- Lewis A. Lapham (left) and Roger Lapham golfing in 1930
- Born: March 7, 1909 New York City, New York, U.S.
- Died: December 20, 1995 (aged 86)
- Occupations: Shipping; Banking executive;
- Spouse: Jane Foster
- Parent(s): Roger D. Lapham Helen B. Abbott

= Lewis A. Lapham =

American businessman

Lewis Abbot Lapham (March 7, 1909 – December 20, 1995) was an American shipping and banking executive.

==Life and career==
Lapham was born in New York City, the son of Helen B. (née Abbott) and shipping executive and future Mayor of San Francisco Roger D. Lapham, and the grandson of entrepreneur Lewis Henry Lapham. Lapham attended the Hotchkiss School and went on to Yale University, graduating in 1931. At Yale, he was a member of Skull and Bones.

Roger Lapham was a founder of the Cypress Point Club golf course. In 1929, father (Roger) and son (Lewis) played a foursome there with Bobby Jones and Francis Ouimet. This attracted a large crowd and frayed the nerves of the 20-year-old Lewis. After one successful shot by Lewis, Bobby Jones loudly asked which golf club Lewis had used. Bobby Jones continued to solicit Lewis's advice in front of the crowd until the younger Lapham's confidence was restored.

Lapham worked as a journalist, columnist, and editor for the San Francisco Examiner for six years. In World War II, he was civilian executive assistant to the general in command of the San Francisco Port of Embarkation. From 1945 to 1946 he was president of the Pacific American Steamship Association.

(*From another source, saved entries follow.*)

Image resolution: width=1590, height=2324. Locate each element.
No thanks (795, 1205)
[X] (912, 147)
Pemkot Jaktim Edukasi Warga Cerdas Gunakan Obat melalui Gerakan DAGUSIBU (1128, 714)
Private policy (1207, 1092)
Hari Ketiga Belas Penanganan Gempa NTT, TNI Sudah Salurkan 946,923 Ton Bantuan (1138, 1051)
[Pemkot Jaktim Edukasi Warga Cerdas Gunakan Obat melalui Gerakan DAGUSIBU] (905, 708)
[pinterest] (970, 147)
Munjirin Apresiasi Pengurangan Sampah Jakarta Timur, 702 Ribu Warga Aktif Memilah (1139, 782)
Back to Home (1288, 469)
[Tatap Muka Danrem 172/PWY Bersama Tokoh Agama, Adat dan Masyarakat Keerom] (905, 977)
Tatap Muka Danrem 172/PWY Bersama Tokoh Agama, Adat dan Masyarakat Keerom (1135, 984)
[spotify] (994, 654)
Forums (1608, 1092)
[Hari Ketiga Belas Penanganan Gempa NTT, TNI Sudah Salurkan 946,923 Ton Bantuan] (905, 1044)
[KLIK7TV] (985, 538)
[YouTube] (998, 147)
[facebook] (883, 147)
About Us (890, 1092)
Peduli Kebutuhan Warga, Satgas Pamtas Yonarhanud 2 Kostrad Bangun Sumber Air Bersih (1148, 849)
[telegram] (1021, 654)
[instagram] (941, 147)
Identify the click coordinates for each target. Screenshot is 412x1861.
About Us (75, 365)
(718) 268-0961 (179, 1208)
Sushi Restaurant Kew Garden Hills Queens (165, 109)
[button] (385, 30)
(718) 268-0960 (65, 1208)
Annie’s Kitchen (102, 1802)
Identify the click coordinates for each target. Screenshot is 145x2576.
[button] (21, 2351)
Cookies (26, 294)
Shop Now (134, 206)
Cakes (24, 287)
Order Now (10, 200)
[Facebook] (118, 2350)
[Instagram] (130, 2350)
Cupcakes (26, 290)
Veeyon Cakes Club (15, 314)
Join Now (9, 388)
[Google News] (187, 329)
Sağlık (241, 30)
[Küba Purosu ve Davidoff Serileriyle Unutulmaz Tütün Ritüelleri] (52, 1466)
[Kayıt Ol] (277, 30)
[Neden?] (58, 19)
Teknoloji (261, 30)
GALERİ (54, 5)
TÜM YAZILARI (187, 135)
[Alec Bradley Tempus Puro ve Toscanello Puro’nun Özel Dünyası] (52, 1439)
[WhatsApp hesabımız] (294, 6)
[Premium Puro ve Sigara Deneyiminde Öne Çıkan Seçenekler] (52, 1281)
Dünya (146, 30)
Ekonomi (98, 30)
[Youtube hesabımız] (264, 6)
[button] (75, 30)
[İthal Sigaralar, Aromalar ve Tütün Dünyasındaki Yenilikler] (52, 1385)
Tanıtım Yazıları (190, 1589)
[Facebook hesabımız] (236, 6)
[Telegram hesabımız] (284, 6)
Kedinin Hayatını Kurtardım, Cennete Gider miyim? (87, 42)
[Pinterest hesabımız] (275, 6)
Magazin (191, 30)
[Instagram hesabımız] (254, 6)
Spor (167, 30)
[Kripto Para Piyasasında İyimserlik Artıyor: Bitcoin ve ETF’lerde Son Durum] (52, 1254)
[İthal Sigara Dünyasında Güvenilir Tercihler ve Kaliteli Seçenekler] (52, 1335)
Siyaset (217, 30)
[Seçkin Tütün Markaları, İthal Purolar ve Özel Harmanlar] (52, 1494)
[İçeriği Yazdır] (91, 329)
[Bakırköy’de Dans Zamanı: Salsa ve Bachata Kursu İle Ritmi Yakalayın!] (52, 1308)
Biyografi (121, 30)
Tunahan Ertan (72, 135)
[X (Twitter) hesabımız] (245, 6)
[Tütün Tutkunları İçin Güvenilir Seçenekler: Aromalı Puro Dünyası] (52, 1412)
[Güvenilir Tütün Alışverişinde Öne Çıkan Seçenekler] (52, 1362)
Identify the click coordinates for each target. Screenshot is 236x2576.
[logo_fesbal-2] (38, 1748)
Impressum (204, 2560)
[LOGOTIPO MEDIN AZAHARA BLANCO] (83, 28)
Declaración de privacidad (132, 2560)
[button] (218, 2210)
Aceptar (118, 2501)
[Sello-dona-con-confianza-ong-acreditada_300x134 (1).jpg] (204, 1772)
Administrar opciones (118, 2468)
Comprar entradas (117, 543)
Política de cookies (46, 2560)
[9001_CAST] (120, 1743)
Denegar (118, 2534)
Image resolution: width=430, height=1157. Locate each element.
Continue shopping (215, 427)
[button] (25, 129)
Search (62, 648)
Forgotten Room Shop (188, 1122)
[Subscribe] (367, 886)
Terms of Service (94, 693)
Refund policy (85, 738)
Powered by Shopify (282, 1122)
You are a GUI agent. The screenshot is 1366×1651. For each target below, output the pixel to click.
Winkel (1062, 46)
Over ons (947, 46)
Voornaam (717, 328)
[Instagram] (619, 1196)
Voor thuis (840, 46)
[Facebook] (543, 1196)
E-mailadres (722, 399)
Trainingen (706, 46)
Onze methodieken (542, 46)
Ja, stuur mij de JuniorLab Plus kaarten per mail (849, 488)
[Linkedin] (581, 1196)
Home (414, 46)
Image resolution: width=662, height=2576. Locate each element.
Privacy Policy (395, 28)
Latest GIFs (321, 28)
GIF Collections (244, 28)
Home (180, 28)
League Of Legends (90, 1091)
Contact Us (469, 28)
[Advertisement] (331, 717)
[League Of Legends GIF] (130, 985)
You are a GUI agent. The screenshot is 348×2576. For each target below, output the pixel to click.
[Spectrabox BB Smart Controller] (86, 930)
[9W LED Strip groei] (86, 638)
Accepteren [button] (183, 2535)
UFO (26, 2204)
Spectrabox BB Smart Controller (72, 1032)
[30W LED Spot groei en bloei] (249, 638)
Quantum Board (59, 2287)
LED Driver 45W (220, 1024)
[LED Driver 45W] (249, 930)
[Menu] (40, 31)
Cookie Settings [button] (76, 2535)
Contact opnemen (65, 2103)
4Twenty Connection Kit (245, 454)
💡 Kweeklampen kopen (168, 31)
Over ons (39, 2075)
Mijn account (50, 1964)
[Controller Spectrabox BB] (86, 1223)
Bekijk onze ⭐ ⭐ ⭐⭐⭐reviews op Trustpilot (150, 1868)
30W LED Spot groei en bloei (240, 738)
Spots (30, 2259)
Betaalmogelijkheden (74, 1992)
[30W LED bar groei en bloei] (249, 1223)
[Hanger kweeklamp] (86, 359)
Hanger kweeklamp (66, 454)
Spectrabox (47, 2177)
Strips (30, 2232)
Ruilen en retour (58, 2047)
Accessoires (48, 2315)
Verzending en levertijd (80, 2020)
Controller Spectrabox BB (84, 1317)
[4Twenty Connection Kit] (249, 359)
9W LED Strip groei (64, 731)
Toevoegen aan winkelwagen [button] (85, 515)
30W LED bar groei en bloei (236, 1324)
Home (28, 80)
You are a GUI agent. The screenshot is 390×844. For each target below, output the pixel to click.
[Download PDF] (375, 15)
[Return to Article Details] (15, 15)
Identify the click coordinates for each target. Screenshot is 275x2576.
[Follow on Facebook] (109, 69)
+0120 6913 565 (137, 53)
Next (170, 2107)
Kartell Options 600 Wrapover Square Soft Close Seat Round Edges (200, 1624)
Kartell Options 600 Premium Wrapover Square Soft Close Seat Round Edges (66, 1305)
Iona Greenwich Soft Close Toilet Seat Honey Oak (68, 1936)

Lewis Henry Lapham was a founding investor of the American-Hawaiian Steamship Company in 1899 and Roger Lapham served as its president until he stepped down in 1944 to run for Mayor. Lewis Lapham became its last president in 1947. Miscalculating future shipping rates, the company bought six new ships, but soon losses forced them to suspend shipping in 1953. Billionaire Daniel Ludwig was brought in as an investor and Lapham resigned and his family sold their holdings to Ludwig, who gained control of the company and eventually liquidated it.

Lapham became executive vice president of the Grace Line and in 1955 became its president. He realized that J. Peter Grace was determined to get W. R. Grace and Company out of the shipping industry (Grace sold the Grace Line in 1969), so he left the company and the shipping business in 1959. He joined Bankers Trust Company and served in a variety of executive and board positions until 1981.

Lapham was married to Jane Foster for 63 years. They had two sons, Lewis H. Lapham, long-time editor of Harper's Magazine, and Anthony A. Lapham (born Anthony Abbot Lapham; San Francisco, 22 August 1936 - 11 November 2006), a lawyer for and general counsel of the Central Intelligence Agency, married with two children.